I’m also incredibly grateful to now be experiencing a godly marriage, and the human love, intimacy, and closeness that involves. I’m convinced my husband and I are accomplishing more for God’s kingdom together than we ever could have by ourselves. I treasure the days we have together.
So what about you? Here are my suggestions if you’re married or single.
If you’re single:
- Consciously and repeatedly turn to God, and ask Him to help you learn to know Him as ENOUGH.
- Look for ways to learn unselfishness. That lesson is always uncomfortable. Don’t shy away from it.
- If you desire to get married, focus on becoming the right person – the kind of person your ideal spouse would want to be with.
- Learn to feed yourself – emotionally and spiritually.
- Enter fully into God’s work in the ways He places in front of you. Right now, you’re “free” to do so!
If you’re married:
- Ask yourself if you’re looking to your spouse for something that only God can give. Get that right, and you’ll be much happier.

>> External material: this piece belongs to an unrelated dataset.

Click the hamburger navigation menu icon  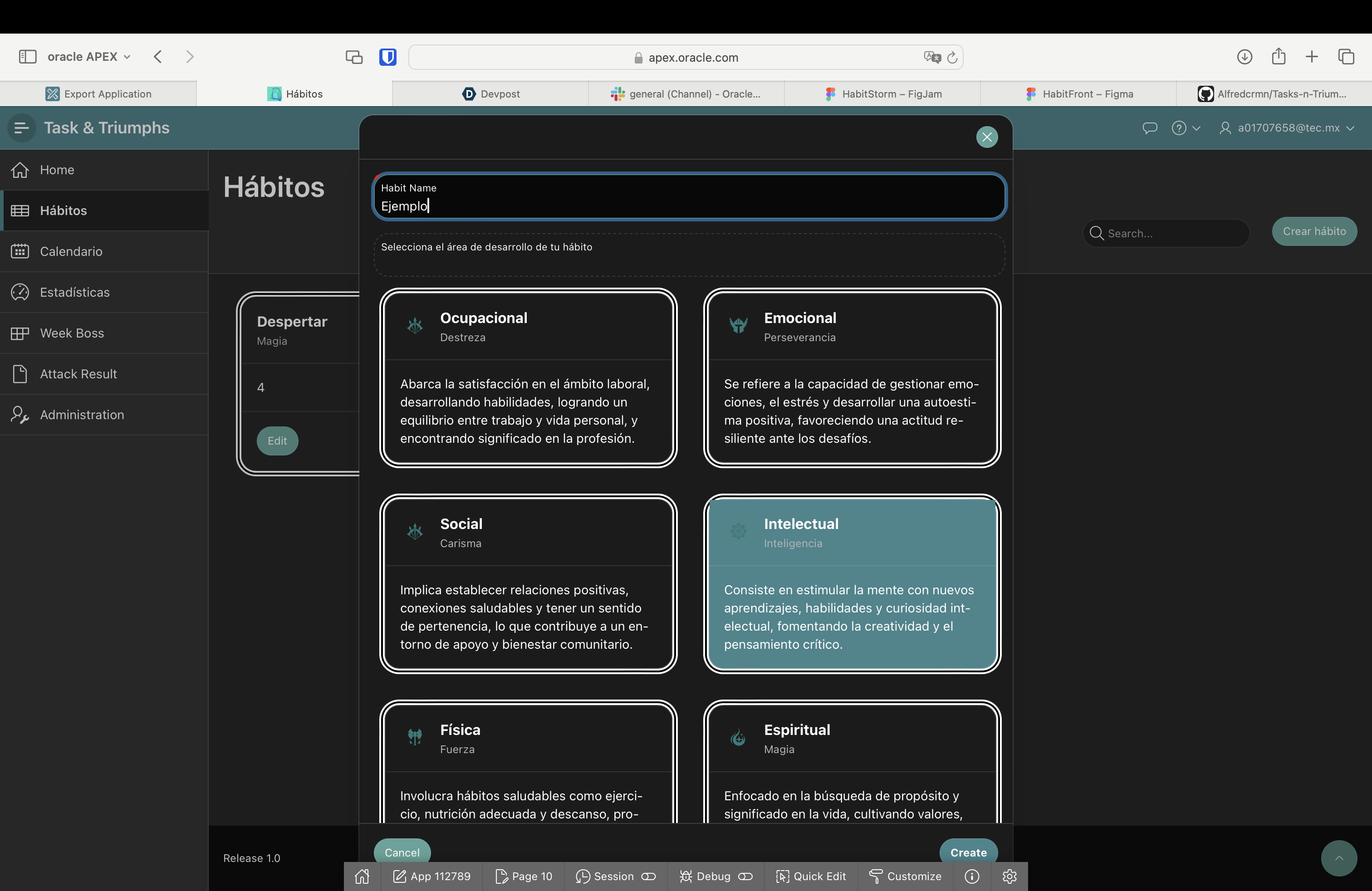click(x=21, y=128)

- Lean into the lessons of unselfishness, flexibility, forgiveness, and communication. The quicker you learn them, the less miserable you’ll be.
- Be alert for, and enter fully into, the purpose God has not just for you as an individual, but for you as a married couple/family.
- Don’t expect your spouse to “feed” you. Learn to feed yourself.
- Enjoy the dimensions of God’s love that marriage makes explicit. Part of the way He loves you is through your spouse.
I agree with Paul: don’t try too hard to get married or unmarried – at least as far as serving God is concerned. (1 Corinthians 7:27) There are pitfalls and blessings in either circumstance. God can use your current marital status to teach you much about Himself. Take advantage of that opportunity.
May you come to know Him as your ENOUGH whether you’re married or single! That’s the best way to serve God better.